With the giant Griffith Park fire raging outside my window, I was almost as distracted as Wilson on amphetamines while watching this episode, so I hope I caught everything. A nineteen-year-old girl starts bleeding out of her mouth during karate class and gets sent to PPTH, where House is sure that she's suffering from an infection. Then she goes into the MRI of DOOOM!! and her head explodes, and House is sure that she has some rare protein deficiency that is, of course, impossible to diagnose without sticking needles in the girl's eye and giving her a heart attack. Just when it looks like she does have the protein thing and will die in a matter of days, House realizes that her problem is just a bridge between her artery and veins made of scar tissue, the result of a suicide attempt involving kitchen cleaner and gel caps. Fun! At least, it is to House, because Wilson has been secretly been switching his regular coffee with new Folgers Crystals (now with Prozac). He notices. Wilson's coffee has a special kick to it, too -- amphetamines that House snuck in there to figure out why Wilson was yawning/make Wilson goofy and the most entertaining I've ever seen him. As for everyone else, the news of Foreman's resignation travels quickly. Chase tries to figure out why Foreman's quitting, whether he really wants to leave, and whether House really wants him to go, while Cameron shows her concern by sneaking into House's bedroom at night. A bedroom that might be getting a little crowded in the future if House continues wooing his Clinic patient's awful vegan (ex-)girlfriend.
Viewer discretion continues to be advised. Two young folks square off in a karate match. The girl is winning soundly, although that could be because the camera's multiple and rather gratuitous speed changes are throwing her male opponent off. The guy suffers a few humiliating ass-kickings until the girl throws a roundhouse kick (I guess that's what it's called; close enough) and blood suddenly comes flying off of her. She staggers, then starts punching away at the guy until the sensei finally has to step in. The girl, Addie, starts bleeding out of her mouth, and the guy says this isn't his fault since he sucks at karate too much to have even touched her.

[Stored items]

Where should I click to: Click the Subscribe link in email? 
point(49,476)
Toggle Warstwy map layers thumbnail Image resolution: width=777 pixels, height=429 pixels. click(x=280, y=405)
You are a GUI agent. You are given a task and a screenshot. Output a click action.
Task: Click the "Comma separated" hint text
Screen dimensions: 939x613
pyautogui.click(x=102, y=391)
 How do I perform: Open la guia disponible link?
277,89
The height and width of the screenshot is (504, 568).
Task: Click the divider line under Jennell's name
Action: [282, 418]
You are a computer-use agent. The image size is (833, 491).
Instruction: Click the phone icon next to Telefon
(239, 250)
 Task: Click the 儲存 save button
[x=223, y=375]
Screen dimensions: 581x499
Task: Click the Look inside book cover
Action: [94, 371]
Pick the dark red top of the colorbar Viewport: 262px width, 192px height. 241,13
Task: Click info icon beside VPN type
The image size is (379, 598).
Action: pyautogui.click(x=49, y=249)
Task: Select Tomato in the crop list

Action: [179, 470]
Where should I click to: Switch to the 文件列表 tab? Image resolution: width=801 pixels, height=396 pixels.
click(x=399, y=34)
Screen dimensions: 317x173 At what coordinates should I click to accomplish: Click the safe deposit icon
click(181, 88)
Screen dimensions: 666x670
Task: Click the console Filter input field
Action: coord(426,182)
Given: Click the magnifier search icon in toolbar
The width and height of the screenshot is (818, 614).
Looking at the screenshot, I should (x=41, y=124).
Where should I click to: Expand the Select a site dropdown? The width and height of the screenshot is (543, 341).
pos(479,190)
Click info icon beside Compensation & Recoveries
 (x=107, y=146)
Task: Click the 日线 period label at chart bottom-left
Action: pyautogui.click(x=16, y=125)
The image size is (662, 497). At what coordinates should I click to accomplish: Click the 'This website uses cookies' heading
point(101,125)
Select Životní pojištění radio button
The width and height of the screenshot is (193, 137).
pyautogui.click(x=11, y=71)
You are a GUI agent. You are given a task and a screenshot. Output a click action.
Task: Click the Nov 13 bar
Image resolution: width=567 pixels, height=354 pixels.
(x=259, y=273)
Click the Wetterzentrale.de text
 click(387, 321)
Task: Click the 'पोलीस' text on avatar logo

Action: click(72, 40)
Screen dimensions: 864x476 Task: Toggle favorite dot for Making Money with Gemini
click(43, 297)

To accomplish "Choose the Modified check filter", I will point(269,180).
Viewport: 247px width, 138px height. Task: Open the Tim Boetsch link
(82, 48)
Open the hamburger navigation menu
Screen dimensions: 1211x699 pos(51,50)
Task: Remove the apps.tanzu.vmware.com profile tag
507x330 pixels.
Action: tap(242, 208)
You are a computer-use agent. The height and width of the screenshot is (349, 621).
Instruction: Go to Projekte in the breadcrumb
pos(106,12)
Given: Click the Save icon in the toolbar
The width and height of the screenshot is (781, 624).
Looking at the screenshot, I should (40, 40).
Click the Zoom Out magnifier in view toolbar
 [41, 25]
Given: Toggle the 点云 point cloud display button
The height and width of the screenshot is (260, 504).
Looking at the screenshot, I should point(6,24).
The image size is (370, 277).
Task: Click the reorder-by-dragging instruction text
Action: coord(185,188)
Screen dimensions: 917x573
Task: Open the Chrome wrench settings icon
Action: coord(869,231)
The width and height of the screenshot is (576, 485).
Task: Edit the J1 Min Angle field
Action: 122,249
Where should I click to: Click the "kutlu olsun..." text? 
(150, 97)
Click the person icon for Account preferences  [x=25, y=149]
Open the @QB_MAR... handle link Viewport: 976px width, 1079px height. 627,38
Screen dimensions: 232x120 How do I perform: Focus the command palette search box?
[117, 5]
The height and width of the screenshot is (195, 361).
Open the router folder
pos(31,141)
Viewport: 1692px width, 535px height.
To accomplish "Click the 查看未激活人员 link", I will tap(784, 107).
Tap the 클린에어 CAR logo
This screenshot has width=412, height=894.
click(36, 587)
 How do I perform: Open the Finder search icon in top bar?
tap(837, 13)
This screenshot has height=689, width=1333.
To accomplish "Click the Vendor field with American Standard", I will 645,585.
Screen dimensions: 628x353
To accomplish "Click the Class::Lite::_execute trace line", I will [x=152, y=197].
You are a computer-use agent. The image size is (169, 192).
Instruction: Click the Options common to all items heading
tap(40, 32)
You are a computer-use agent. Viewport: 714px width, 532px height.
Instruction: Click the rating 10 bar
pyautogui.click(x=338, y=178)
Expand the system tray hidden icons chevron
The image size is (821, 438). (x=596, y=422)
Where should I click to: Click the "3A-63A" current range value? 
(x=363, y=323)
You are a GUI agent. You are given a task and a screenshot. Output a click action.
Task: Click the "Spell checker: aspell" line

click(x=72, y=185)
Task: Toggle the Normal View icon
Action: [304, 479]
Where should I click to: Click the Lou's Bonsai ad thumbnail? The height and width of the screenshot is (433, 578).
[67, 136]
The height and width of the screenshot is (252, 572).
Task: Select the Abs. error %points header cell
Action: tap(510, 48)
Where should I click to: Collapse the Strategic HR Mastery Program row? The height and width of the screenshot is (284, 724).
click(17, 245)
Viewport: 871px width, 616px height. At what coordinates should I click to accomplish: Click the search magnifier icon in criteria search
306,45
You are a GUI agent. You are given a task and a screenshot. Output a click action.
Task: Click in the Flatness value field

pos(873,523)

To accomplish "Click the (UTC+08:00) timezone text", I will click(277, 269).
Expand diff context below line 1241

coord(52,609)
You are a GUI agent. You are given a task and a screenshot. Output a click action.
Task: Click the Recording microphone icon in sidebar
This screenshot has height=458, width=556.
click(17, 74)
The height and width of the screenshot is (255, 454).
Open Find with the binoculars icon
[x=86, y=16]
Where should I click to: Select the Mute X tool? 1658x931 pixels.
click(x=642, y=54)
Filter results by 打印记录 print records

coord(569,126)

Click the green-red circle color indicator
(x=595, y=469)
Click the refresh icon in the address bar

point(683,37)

§ **Your objective**:
Answer these questions from the episode recap.
(a) What does House sneak into Wilson's coffee?
(b) What two things were involved in the girl's suicide attempt?
(c) What is the name of the girl in the karate match?

§ **Reply to the task**:
(a) Amphetamines.
(b) Kitchen cleaner and gel caps.
(c) Addie.